Further down in this piece I share some of the things I did to get my head on straight. 

As I grew emotionally healthier, an interesting thing started to happen. I started getting involved with emotional vampires. No, that's not what happened. I'd always attracted emotional vampires...only now did I recognize these men's behavior as neediness. 
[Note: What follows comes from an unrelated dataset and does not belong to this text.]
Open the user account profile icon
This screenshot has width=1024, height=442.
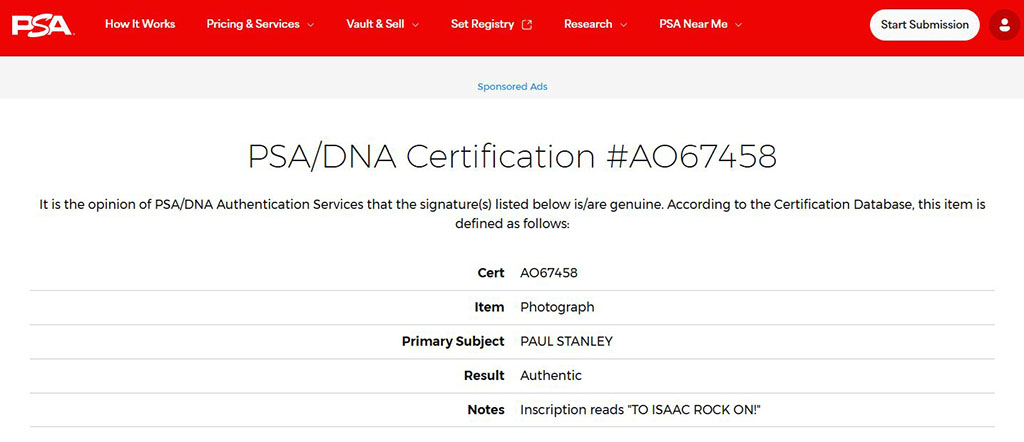pos(1002,25)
Before I go any further, let me share my definition of an Emotional Vampire. An EV is a person who sucks you dry with their needs and demands. Instead of coming into the relationships hoping to give, they come with their leaky buckets, hoping to get. In other words, they come filled with needs and wants. Well, they drop their basket of needs into your lap, BOOM, look over at you and demand that you fill them, fix them, make them FEEL good about themselves and their life. Here's how you spot an EV: They are chronic complainers and whiners. "Your dress is too long. You don't love me. You don't respect me. You don't think of me. You don't tell me you love me anymore. You don't listen to me. You don't consider me. You don't call. We don't spend enough time together. The tea is too hot. The waiter is slow. You always..." Whine, whine, whine, whine, whine! Pay attention, because it's always something that you're doing to them or aren't doing for them. One guy I desperately tried to love whined so much that I got in the habit of carrying a package of Kraft cheddar cheese and saltines crackers in my purse whenever we went out.  Okay, okay, I exaggerate. But just a little.  This dude could find no satisfaction in ANYTHING. It wasn't long before I showed his a#% to the door. 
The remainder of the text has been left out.